With the first quarter of 2023 now behind us, investors are hoping the rest of the year will bring them a level of certainty. Depending on who you talk to, there are differing opinions on the outlook for the remainder of the year.
Layoffs are occurring across multiple sectors. Inflation and interest rate hikes have caught up to the consumer. Businesses that provide goods and services to those consumers, both directly and indirectly, are feeling the impact. All of this would suggest a less optimistic outlook, making it difficult for investors to justify EBITDA multiples that have not yet been recalibrated to reflect current market conditions.
While the lower middle market, a “sweet spot” for Independent Sponsors, has remained fairly active, it is not nearly as dynamic as what we experienced in 2021 and 2022. Acquisition finance is readily available through non-bank lenders but it has become expensive.

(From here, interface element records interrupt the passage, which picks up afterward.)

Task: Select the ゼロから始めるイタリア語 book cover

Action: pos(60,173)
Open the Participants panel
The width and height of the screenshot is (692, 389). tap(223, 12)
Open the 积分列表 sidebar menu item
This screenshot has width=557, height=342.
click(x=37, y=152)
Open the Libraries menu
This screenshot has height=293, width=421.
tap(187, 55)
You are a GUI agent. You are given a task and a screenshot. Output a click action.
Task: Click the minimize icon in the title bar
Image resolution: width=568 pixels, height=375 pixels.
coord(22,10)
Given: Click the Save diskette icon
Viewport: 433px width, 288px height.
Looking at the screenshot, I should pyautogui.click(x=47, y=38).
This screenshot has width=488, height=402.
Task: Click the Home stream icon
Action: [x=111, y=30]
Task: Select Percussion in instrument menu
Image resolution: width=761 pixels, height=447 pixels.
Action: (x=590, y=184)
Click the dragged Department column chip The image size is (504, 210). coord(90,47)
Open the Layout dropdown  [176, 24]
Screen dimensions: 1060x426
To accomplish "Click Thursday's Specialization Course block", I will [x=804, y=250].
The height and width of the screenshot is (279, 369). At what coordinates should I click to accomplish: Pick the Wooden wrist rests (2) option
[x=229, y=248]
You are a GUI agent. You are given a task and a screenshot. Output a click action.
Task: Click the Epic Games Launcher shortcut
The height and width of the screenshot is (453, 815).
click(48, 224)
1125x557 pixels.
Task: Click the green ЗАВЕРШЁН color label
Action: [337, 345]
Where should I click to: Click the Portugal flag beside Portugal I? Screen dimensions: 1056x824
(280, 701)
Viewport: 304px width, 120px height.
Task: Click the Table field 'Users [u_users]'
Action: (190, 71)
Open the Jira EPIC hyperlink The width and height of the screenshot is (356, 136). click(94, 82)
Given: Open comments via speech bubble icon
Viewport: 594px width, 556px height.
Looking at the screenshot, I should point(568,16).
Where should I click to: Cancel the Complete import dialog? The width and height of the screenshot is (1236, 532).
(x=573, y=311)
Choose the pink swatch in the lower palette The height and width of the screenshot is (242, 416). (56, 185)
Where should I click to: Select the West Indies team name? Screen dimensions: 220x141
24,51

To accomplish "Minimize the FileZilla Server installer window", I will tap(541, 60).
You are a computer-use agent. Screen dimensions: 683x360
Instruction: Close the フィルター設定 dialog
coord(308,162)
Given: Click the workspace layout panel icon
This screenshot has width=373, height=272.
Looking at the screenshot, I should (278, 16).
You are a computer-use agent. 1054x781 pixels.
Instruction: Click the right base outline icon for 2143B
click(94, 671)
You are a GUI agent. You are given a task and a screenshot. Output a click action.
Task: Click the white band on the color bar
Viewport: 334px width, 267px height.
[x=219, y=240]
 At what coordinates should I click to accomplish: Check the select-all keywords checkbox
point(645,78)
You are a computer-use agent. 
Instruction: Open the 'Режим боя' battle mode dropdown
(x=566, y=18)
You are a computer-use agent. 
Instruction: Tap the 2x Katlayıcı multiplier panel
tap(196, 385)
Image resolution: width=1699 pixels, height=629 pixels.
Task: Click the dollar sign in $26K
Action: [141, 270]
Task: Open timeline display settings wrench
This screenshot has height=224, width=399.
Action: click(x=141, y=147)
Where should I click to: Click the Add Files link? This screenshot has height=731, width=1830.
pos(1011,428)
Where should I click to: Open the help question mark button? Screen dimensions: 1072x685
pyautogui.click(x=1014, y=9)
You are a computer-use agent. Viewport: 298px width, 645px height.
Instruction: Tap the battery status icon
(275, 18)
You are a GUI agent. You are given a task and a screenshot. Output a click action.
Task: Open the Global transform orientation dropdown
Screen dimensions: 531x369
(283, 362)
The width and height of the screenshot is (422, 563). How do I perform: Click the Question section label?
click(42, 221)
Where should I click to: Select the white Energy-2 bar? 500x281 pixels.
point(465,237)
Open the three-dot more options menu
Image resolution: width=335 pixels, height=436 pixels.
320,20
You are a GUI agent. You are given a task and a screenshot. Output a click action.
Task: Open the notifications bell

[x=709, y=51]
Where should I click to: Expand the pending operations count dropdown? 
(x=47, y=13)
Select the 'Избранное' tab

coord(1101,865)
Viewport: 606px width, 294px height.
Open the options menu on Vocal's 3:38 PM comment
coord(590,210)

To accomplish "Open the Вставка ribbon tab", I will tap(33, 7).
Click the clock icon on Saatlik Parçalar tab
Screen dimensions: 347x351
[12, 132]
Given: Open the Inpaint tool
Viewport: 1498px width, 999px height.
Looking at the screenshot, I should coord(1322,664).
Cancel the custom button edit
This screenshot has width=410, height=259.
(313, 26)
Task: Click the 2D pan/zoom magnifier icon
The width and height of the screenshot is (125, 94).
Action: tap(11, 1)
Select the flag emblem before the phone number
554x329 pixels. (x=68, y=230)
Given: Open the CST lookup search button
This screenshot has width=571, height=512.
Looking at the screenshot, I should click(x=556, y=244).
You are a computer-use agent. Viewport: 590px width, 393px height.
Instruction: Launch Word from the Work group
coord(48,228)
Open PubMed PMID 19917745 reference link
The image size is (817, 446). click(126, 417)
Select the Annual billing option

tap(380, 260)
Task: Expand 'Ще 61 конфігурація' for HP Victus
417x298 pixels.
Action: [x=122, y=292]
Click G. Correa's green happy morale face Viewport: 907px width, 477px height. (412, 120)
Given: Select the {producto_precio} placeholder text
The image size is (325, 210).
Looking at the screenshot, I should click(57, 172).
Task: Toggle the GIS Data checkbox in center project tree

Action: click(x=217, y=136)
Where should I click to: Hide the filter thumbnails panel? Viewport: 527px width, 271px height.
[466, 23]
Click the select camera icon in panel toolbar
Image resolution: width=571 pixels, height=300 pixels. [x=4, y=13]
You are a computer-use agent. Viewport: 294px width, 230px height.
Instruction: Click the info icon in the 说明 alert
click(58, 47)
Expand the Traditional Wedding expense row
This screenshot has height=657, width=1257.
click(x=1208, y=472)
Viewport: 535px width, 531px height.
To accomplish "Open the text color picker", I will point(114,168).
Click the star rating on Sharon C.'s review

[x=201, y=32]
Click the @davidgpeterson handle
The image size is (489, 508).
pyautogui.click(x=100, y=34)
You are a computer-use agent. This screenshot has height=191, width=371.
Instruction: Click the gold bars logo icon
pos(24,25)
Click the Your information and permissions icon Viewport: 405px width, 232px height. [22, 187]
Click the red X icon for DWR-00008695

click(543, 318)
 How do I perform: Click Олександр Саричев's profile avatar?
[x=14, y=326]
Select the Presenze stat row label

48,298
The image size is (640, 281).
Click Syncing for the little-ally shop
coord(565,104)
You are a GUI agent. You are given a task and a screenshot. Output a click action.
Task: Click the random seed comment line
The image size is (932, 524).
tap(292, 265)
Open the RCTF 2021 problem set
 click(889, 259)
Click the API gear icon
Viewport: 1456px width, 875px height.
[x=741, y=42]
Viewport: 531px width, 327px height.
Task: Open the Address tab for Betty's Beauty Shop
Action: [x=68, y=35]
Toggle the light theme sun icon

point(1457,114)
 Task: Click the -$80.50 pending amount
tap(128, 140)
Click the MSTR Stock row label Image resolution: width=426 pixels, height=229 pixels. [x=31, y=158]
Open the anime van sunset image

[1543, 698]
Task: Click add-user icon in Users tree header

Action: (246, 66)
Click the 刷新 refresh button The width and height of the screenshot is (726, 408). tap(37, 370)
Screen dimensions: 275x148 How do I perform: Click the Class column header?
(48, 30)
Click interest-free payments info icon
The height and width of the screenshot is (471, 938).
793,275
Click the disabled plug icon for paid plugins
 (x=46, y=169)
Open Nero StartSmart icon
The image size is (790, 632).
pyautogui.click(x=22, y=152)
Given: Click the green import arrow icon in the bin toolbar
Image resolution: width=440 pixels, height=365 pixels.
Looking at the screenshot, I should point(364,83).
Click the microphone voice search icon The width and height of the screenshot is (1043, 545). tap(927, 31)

Traditional banks and senior lenders have pulled back so there are fewer options for getting deals done.
Our discussions with several investors who have traditionally targeted Independent Sponsors – including SBICs, family offices, and private equity – have painted a concerning picture. Capital providers, who understand business cycles and the macroeconomic environment, are seeing additional risk associated with Independent Sponsor-backed deals. This means equity sources are shrinking as fewer providers will back stop Independent Sponsor capital needs.
The good news is that capital providers who are 100% committed to the Independent Sponsor model still exist along with a dedicated strategy for an asset class more willing to ride the wave of uncertainty. This makes it imperative that Independent Sponsors know who to approach for capital as time is never on one’s side when trying to close a transaction. Debt and equity are unlikely to be as free flowing and accessible as we have seen over the past 24 months.
Differentiation through value creation
Differentiation – through a comprehensive value creation plan that is both realistic and executable – is a key opportunity for Independent Sponsors moving forward this year. This is especially important since investor scrutiny, which includes a comprehensive diligence process, is back in full force. Innovative structuring of a transaction through earnouts and seller notes, which relies on EBITDA multiple arbitrage and the like, will no longer be sufficient to close deals.
So, how do you develop a value creation plan and what does value creation entail for Independent Sponsors?
While a value creation plan means different things depending upon the nature of an industry, the type of business, and the level of sophistication of the organization, it generally focuses on low hanging fruit as a starting point and works its way into more complex areas moving forward.
Value creation strategies are typically composed of:
- Revenue/sales growth strategies that focus on top-line improvement, pricing, sales force effectiveness, and customer development
- Operational strategies including cost optimization, process improvement, supply chain optimization, insourcing vs. outsourcing, and finance transformation
- Human capital and change management strategies that may involve reassessing the organizational structure, management teams, and benefits and compensation plans to better align with revenue and performance goals
Layered across each of these three core value creation strategies is digital transformation/technology that enables tracking, measurement, efficiencies, and integration. Digital transformation is core to each component of the value creation plan.
It is important to embark on a value creation plan that won’t cause too much disruption all at once. The plan must be designed to be flexible and nimble as it may need to pivot to address changing market conditions. The strategic plan for any business should incorporate the value creation plan and clearly define specific areas for improvement within the existing business as well as growth plans (such as expansion through existing and/or new products or services).
A value creation plan typically begins with an assessment of the current state of operations, finance, and information technology that identifies gaps and areas for improvement. The assessment provides the foundation for development of a roadmap to address key findings and implement recommendations through the building of a 100-day and beyond plan.
Recently, ESG has become a key driver for businesses and for the investment community. Independent Sponsors that discount ESG do not fully understand how an integrated ESG strategy can enhance the overall value creation plan, creating a more attractive platform for both current and future investors. While an ESG strategy can add value to a targeted acquisition, institutional investors – including credit platforms – have ESG reporting requirements to their LPs. Having ESG KPIs and goals that are measurable and relevant can add significant value.
While everything mentioned here may seem intuitive and logical, properly documenting and articulating the value creation plan to stakeholders is extremely important. Without a solid value creation plan in place that is effectively communicated across the organization, Independent Sponsors may find themselves unprepared for the rigors of escalating investor diligence. This may mean that they will be unable to close a deal that, 12 months ago, had investors clamoring to provide the capital.